Twelve Graduate Students Named

Rappaport Summer Public Policy Fellows

 

Students from Harvard, MIT, Northeastern, Tufts, Brandeis, and UMass-Boston will work with State and Local Officials on Housing, Healthcare, and Other Issues. 

CAMBRIDGE, Mass., May 21—The Rappaport Institute for Greater Boston has awarded Rappaport Summer Public Policy Fellowships to 12 graduate students from seven local universities. The fellows will spend 10 weeks working on projects for public agencies and elected and appointed officials. They will also help design and carry out a seminar series for their colleagues on key issues facing the region.   

The 2007 fellows, chosen from more than 80 applicants, will work on such issues as health care reform, economic development, affordable housing, and special education for, among others, Massachusetts Attorney General Martha Coakley, state Sen.
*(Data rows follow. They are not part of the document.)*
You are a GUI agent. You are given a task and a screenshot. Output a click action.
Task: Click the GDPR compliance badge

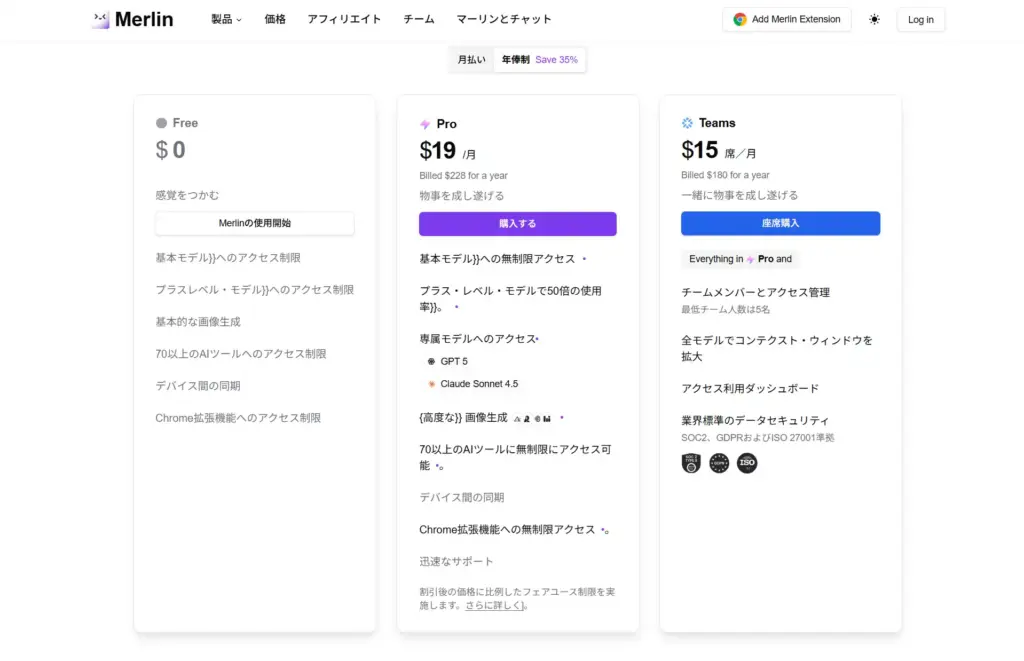pyautogui.click(x=719, y=463)
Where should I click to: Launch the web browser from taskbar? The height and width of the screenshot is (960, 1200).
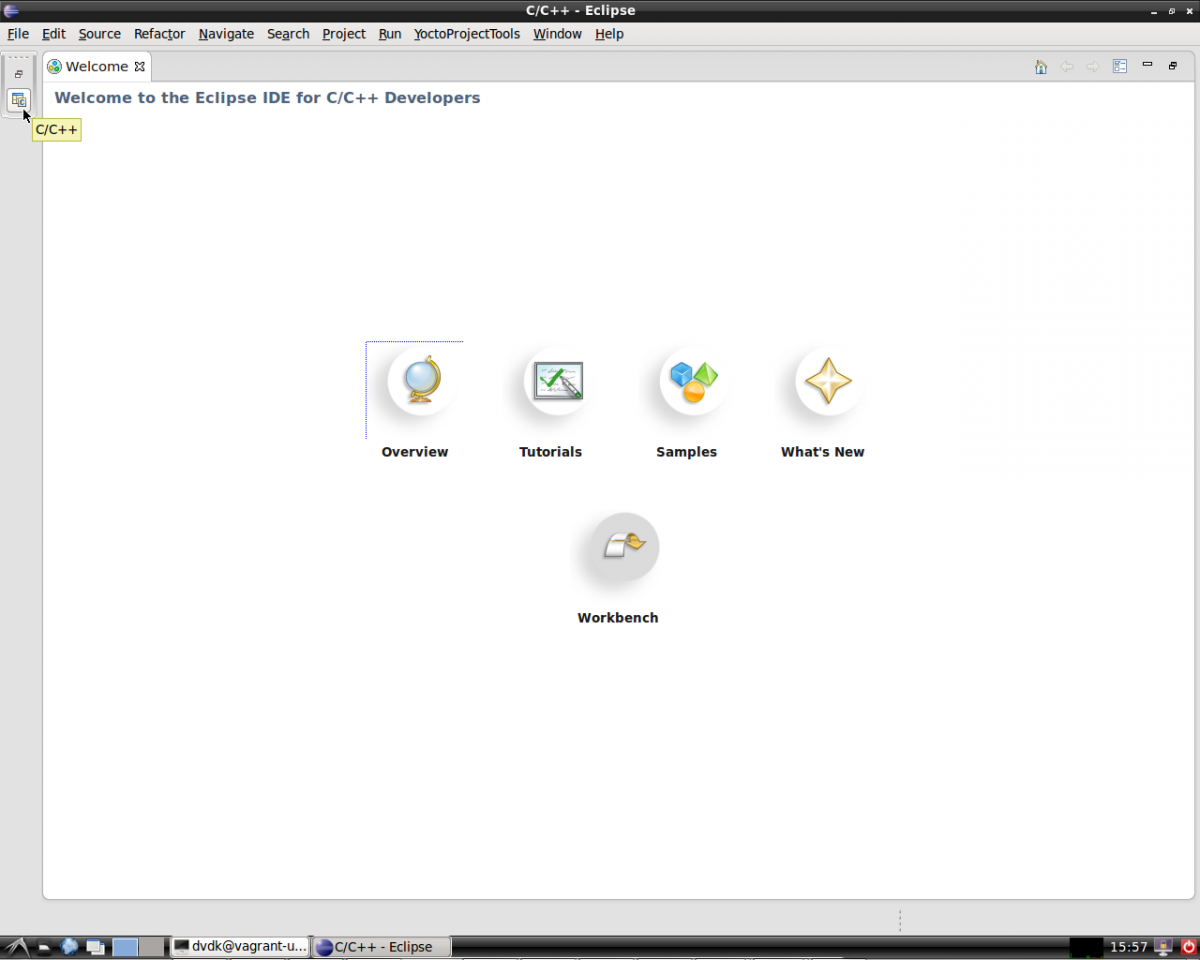69,946
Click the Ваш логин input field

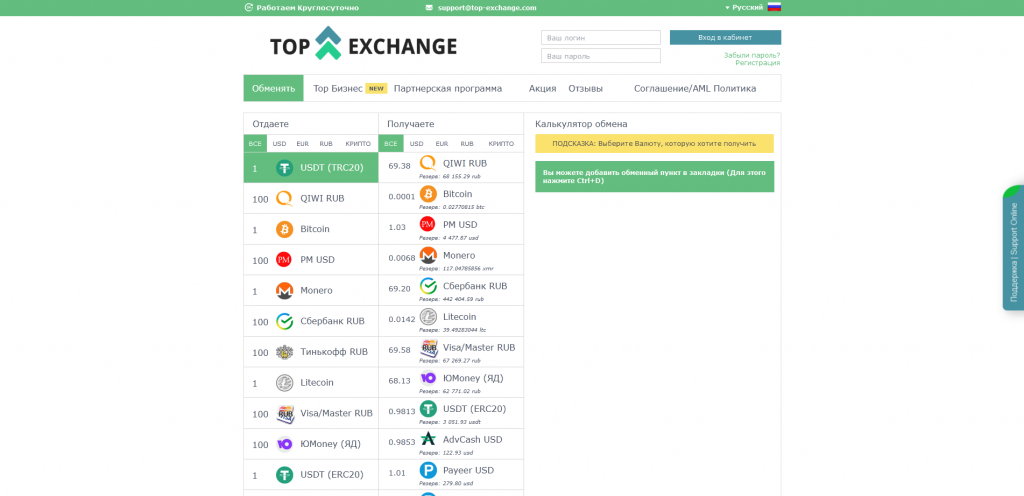(x=600, y=38)
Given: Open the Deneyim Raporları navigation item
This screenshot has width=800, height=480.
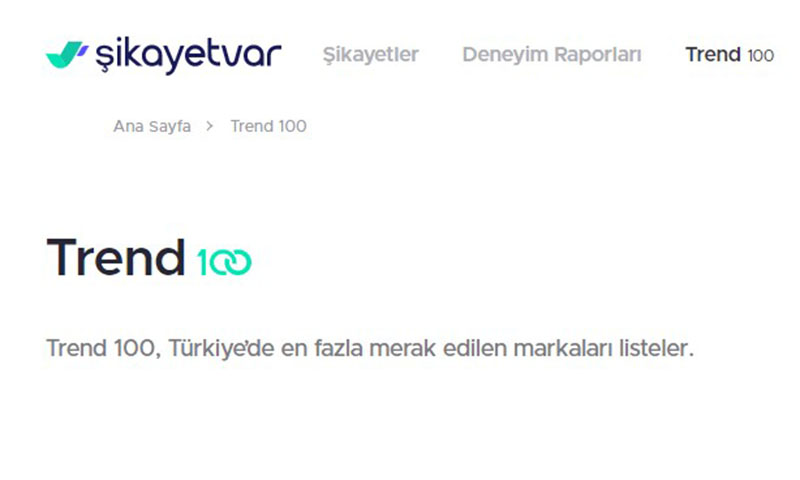Looking at the screenshot, I should 552,55.
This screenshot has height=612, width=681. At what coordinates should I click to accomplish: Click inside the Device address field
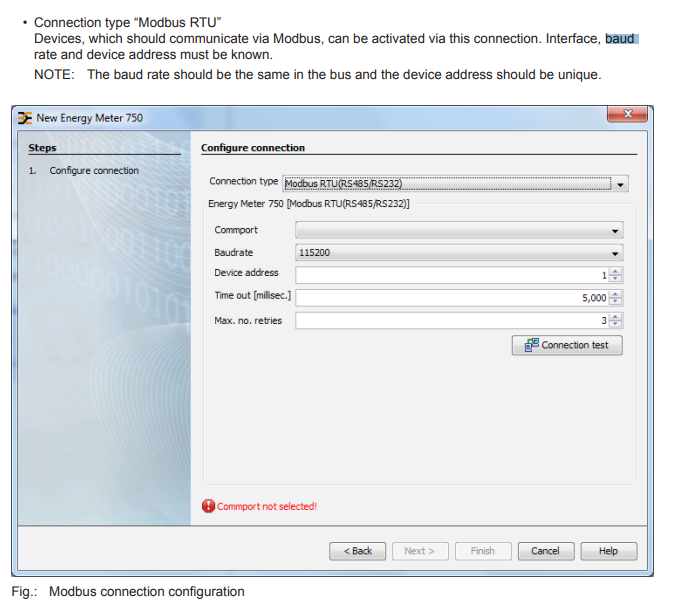click(x=450, y=274)
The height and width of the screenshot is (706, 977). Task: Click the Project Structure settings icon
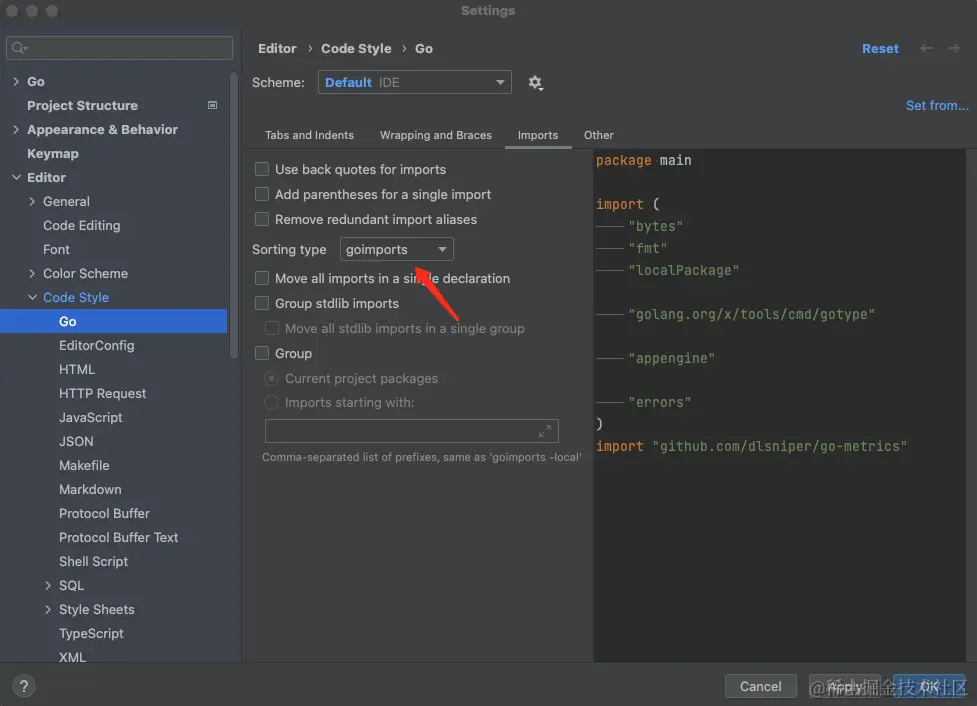(212, 105)
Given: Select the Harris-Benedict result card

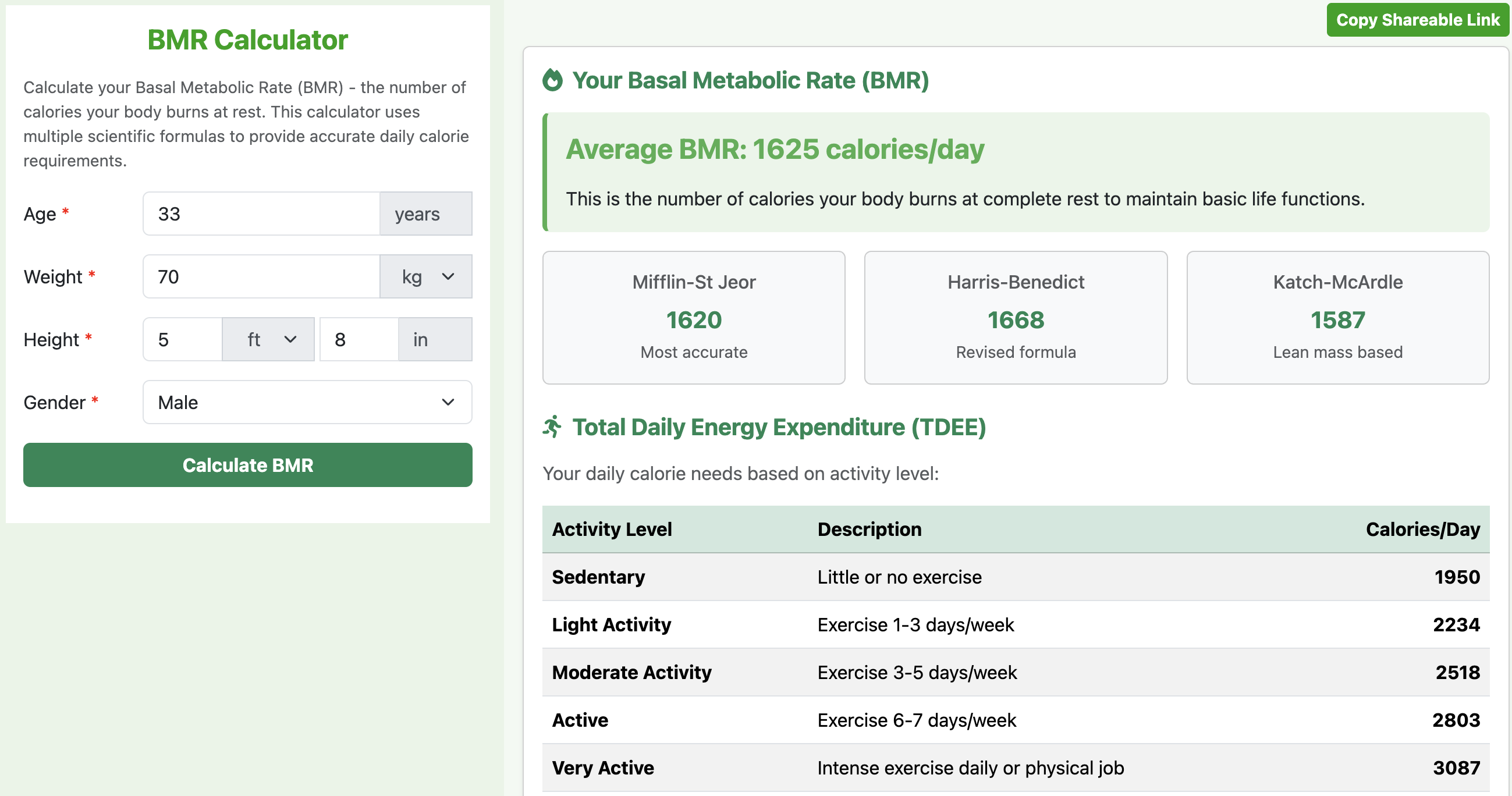Looking at the screenshot, I should 1016,318.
Jarrett Barrios, Boston Mayor Thomas Menino, Somerville Mayor Joseph Curtatone, the Massachusetts Department of Public Health, and the Boston Public Schools. 

This summer’s fellows are James Barrett and Leah Bowe of the University of Massachusetts at Boston; Corey Kurtz of Tufts University; Rebecca Lobb, Matthew Mayrl, Audrey Morse, Semil Shah, and Christina Weiland of Harvard University; Katherine Moloney of Northeastern University; Benjamin Solomon Schwartz and Amanda Stout of the Massachusetts Institute of Technology; and Hannah Thomas of Brandeis University. 

Now in its seventh year, the fellowship program encourages graduate students interested in public policy to spend part of their professional careers in state or local government, ideally in Greater Boston. Approximately half of former fellows currently hold public-sector jobs and have remained in the region working in such entities as Boston’s budget office, the Boston School Department, the city of Somerville’s Office of Strategic Planning, and the state Executive Office of Environmental Affairs.  

The Rappaport Institute, based at Harvard’s John F. Kennedy School of Government, aims to improve the governance of the region by strengthening ties between scholars, students, and public officials. The institute was founded and funded by the Jerome Lyle Rappaport Charitable Foundation, which promotes emerging leaders in Greater Boston.